___ Given data
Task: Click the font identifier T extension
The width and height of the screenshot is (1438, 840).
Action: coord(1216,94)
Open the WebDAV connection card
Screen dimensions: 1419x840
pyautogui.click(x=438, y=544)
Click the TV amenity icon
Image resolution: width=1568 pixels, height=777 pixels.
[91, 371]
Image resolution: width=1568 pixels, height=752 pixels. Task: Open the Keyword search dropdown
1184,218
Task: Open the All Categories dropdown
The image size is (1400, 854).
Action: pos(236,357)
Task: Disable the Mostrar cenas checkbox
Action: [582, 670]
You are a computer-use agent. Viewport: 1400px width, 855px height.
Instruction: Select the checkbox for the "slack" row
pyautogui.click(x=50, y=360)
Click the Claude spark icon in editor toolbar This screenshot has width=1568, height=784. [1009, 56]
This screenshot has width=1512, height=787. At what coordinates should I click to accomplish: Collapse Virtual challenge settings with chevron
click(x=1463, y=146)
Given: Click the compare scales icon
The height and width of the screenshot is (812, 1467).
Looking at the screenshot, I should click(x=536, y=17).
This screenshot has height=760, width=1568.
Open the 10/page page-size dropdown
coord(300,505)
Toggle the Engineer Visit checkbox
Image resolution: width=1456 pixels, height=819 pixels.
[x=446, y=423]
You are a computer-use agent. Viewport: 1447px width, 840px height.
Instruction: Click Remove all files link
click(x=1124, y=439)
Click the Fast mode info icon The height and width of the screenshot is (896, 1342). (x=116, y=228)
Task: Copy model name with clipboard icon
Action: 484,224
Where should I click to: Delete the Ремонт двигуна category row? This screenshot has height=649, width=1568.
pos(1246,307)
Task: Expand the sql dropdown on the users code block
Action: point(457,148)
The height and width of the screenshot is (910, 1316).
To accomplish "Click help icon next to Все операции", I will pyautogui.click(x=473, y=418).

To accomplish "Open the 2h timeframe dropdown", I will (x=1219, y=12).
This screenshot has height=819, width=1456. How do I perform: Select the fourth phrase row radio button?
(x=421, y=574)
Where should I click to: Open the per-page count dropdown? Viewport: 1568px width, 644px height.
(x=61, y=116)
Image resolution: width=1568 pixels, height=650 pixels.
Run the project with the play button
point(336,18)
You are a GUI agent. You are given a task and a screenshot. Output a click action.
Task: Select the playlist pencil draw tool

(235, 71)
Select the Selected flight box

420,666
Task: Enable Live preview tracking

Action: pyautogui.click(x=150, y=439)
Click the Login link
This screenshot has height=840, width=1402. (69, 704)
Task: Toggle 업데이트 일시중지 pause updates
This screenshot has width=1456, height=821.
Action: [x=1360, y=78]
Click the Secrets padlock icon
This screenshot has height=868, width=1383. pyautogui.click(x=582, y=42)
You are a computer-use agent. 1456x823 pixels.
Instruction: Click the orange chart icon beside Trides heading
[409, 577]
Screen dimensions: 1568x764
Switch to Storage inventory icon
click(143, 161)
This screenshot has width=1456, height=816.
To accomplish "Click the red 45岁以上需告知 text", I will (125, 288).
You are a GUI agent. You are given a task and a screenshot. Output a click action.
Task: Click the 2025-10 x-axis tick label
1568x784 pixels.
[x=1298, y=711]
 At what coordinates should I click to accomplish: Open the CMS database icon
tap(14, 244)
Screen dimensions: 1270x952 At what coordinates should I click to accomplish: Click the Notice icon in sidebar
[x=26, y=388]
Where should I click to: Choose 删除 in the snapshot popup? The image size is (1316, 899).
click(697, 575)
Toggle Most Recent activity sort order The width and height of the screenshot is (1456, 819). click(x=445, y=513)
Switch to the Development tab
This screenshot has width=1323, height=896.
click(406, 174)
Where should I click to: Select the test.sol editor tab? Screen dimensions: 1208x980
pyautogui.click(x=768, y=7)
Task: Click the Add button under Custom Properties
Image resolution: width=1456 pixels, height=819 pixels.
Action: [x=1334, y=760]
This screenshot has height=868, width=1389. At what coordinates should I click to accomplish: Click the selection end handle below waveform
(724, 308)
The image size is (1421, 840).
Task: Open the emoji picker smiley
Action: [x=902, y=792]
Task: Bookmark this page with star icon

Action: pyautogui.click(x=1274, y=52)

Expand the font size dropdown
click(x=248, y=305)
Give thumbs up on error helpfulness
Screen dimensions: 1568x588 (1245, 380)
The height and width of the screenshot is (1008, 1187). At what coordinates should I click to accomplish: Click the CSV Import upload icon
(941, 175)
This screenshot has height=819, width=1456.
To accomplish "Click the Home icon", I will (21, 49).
______
What needs to be done: Set down each record verbatim.

Exercise response:
Task: Click the font identifier T extension
The width and height of the screenshot is (1438, 840).
Action: coord(1216,94)
Open the WebDAV connection card
Screen dimensions: 1419x840
pyautogui.click(x=438, y=544)
Click the TV amenity icon
Image resolution: width=1568 pixels, height=777 pixels.
[91, 371]
Image resolution: width=1568 pixels, height=752 pixels. Task: Open the Keyword search dropdown
1184,218
Task: Open the All Categories dropdown
The image size is (1400, 854).
Action: pos(236,357)
Task: Disable the Mostrar cenas checkbox
Action: [582, 670]
You are a computer-use agent. Viewport: 1400px width, 855px height.
Instruction: Select the checkbox for the "slack" row
pyautogui.click(x=50, y=360)
Click the Claude spark icon in editor toolbar This screenshot has width=1568, height=784. [1009, 56]
This screenshot has width=1512, height=787. At what coordinates should I click to accomplish: Collapse Virtual challenge settings with chevron
click(x=1463, y=146)
Given: Click the compare scales icon
The height and width of the screenshot is (812, 1467).
Looking at the screenshot, I should click(x=536, y=17).
This screenshot has height=760, width=1568.
Open the 10/page page-size dropdown
coord(300,505)
Toggle the Engineer Visit checkbox
Image resolution: width=1456 pixels, height=819 pixels.
[x=446, y=423]
You are a computer-use agent. Viewport: 1447px width, 840px height.
Instruction: Click Remove all files link
click(x=1124, y=439)
Click the Fast mode info icon The height and width of the screenshot is (896, 1342). (x=116, y=228)
Task: Copy model name with clipboard icon
Action: 484,224
Where should I click to: Delete the Ремонт двигуна category row? This screenshot has height=649, width=1568.
pos(1246,307)
Task: Expand the sql dropdown on the users code block
Action: point(457,148)
The height and width of the screenshot is (910, 1316).
To accomplish "Click help icon next to Все операции", I will pyautogui.click(x=473, y=418).

To accomplish "Open the 2h timeframe dropdown", I will (x=1219, y=12).
This screenshot has height=819, width=1456. How do I perform: Select the fourth phrase row radio button?
(x=421, y=574)
Where should I click to: Open the per-page count dropdown? Viewport: 1568px width, 644px height.
(x=61, y=116)
Image resolution: width=1568 pixels, height=650 pixels.
Run the project with the play button
point(336,18)
You are a GUI agent. You are given a task and a screenshot. Output a click action.
Task: Select the playlist pencil draw tool

(235, 71)
Select the Selected flight box

420,666
Task: Enable Live preview tracking

Action: pyautogui.click(x=150, y=439)
Click the Login link
This screenshot has height=840, width=1402. (69, 704)
Task: Toggle 업데이트 일시중지 pause updates
This screenshot has width=1456, height=821.
Action: [x=1360, y=78]
Click the Secrets padlock icon
This screenshot has height=868, width=1383. pyautogui.click(x=582, y=42)
You are a computer-use agent. 1456x823 pixels.
Instruction: Click the orange chart icon beside Trides heading
[409, 577]
Screen dimensions: 1568x764
Switch to Storage inventory icon
click(143, 161)
This screenshot has width=1456, height=816.
To accomplish "Click the red 45岁以上需告知 text", I will (125, 288).
You are a GUI agent. You are given a task and a screenshot. Output a click action.
Task: Click the 2025-10 x-axis tick label
1568x784 pixels.
[x=1298, y=711]
 At what coordinates should I click to accomplish: Open the CMS database icon
tap(14, 244)
Screen dimensions: 1270x952 At what coordinates should I click to accomplish: Click the Notice icon in sidebar
[x=26, y=388]
Where should I click to: Choose 删除 in the snapshot popup? The image size is (1316, 899).
click(697, 575)
Toggle Most Recent activity sort order The width and height of the screenshot is (1456, 819). click(x=445, y=513)
Switch to the Development tab
This screenshot has width=1323, height=896.
click(406, 174)
Where should I click to: Select the test.sol editor tab? Screen dimensions: 1208x980
pyautogui.click(x=768, y=7)
Task: Click the Add button under Custom Properties
Image resolution: width=1456 pixels, height=819 pixels.
Action: [x=1334, y=760]
This screenshot has height=868, width=1389. At what coordinates should I click to accomplish: Click the selection end handle below waveform
(724, 308)
The image size is (1421, 840).
Task: Open the emoji picker smiley
Action: [x=902, y=792]
Task: Bookmark this page with star icon

Action: pyautogui.click(x=1274, y=52)

Expand the font size dropdown
click(x=248, y=305)
Give thumbs up on error helpfulness
Screen dimensions: 1568x588 (1245, 380)
The height and width of the screenshot is (1008, 1187). At what coordinates should I click to accomplish: Click the CSV Import upload icon
(941, 175)
This screenshot has height=819, width=1456.
To accomplish "Click the Home icon", I will (21, 49).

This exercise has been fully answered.